Sunday, April 14, 2024

‘Unfortunate and reckless’: Meta still unwilling to comply with Canada’s Online News Act


Now that it’s a new year, some were hopeful to see Canadian news return to their Facebook and Instagram timelines, but the outlook is currently looking bleak. 

Bill C-18, otherwise known as the Online News Act was in the works for years, given royal assent in June and finally came into effect on December 19th, and Meta has refused to participate constructively in its implementation throughout this time. 

Specifically, the Online News Act targeted Meta and Google because they are the only tech giants that make over a billion dollars per year in Canada. These two companies alone earn approximately 80% of all online advertising revenue in Canada—averaging around $10 billion per year. 

The point of the Online News Act was to help support the struggling journalism sector across the country by having these billion dollar-generating companies contribute an objectively small amount towards the journalists and news organizations where their news is coming from. 

This is because a significant part of their fortunes stems from Canadians using their platforms as a way to find local, provincial, national and international news that they are interested in. 

Google has always been contributing to the conversation in some way—although they fundamentally did not want to give up any revenue—so they could attempt to make this legislation work for them as well as Canadian journalists. 

They predicted the passing of the Online News Act was inevitable and have since agreed to contribute $100 million per year, indexed to inflation, which will be evenly distributed based upon how many journalists work for an outlet.

Because Meta is smaller than Google, they would likely have to pay considerably lower than this amount.

According to the Office of the Minister of Canadian Heritage, Meta has refused to cooperate from the get-go and has acted out of spite against Canadian news and its people ever since. 

“Facebook continues to make an unfortunate and reckless choice to block news on their platforms,” said Pascal St-Onge, Minister of Canadian Heritage. 

This is something Meta implemented five months before the Online News Act would be enforced in an attempt to strong-arm the Canadian government into repealing the legislation.

“Facebook is leaving disinformation and misinformation to spread on their platform, while choosing to block access to reliable, high-quality, independent journalism,” St-Onge continued.

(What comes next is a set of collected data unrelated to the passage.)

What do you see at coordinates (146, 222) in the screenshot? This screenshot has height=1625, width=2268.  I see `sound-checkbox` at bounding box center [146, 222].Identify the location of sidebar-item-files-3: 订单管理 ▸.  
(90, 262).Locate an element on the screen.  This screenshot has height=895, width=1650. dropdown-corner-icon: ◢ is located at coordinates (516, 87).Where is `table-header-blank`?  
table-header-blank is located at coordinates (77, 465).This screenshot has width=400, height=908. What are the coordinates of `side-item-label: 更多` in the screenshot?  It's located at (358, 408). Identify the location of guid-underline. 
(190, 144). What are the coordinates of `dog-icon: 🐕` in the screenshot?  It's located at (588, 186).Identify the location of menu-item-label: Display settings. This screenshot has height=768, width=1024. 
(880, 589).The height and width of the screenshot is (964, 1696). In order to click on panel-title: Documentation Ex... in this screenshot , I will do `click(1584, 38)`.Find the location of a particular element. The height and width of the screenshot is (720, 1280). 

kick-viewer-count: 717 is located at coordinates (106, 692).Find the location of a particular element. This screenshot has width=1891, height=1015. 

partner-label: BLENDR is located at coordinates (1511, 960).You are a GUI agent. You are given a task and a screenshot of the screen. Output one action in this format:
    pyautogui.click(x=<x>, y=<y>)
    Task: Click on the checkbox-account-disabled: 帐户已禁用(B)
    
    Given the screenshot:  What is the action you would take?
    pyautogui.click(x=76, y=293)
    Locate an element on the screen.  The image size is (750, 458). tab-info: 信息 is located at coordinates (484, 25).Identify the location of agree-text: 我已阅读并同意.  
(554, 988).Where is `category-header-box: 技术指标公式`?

“I invite Canadians to go directly to local news outlets and support Canadian journalists.”

Specifically, Meta’s blocking of Canadian news became extremely dangerous through the summer when BC was dealing with an unprecedented and record breaking wildfire season which saw over 40,000 British Columbians on evacuation order or alert at its peak.

During this time, misinformation about evacuations spread as quickly as the wildfires and many were left not knowing what they should be doing for their own safety. 

“Without fact-based news, they’re just leaving room for misinformation during emergencies like wildfires, local elections and other critical times for Canadians to make decisions. Canadians expect tech giants to pay their fair share for news,” St-Onge stated. 

As a way of protesting Meta’s blocking of Canadian Journalism, the Canadian government, most provincial governments, many municipalities and hundreds of influential companies such as BC Hydro have stopped spending their advertising budgets with Meta.

This will cost Meta many millions of dollars as they still refuse to comply withthe Online News Act. 


Going forward, the $100 million contributed by Google for 2024 will be distributed to all qualifying news organizations who respond to their call to action—a mandatory 60-day period where news outlets can include themselves in Google’s payout.

The situation is now out of the government’s hands and will be handled by the Canadian Radio-television and Telecommunications Commission (CRTC), who are an independent regulator at arms-distance from the government. 

If and when Meta decides it is in their best interest to comply with the Online News Act or face repercussions and a lengthy, expensive arbitration process, they will have to go to the CRTC. 

However, there is no telling what Meta will do as they still refuse they are saying that the Online News Act should not apply to them. 

As another concerning wildfire season fast-approaches, those who advocate for the Online News Act have many concerns over safety and the spread of misinformation. 

“We are extremely concerned that Canadians won’t be able access or share vital information on social media at times when affected Canadians are checking in on loved ones, possibly evacuating again and we face evolving climate change-related crises,” Shane Mackenzie, spokesperson for the Office of the Minister of Canadian Heritage. 

“Social media has become an incredible space for people to connect and share information. But these platforms are only successful because people use them and trust them.”

“The fact that Facebook would rather block people from reading and sharing news instead of paying their fair share for reliable news shows how deeply irresponsible and unreasonable they are,” he concluded. 

As people across BC and the rest of Canada dip their toes into 2024 hoping for the best, Meta remains unresponsive and unwavering in their stance, according to the Canadian government. 

Victoria Buzz reached out to Meta for comment, but received no response as of this publication.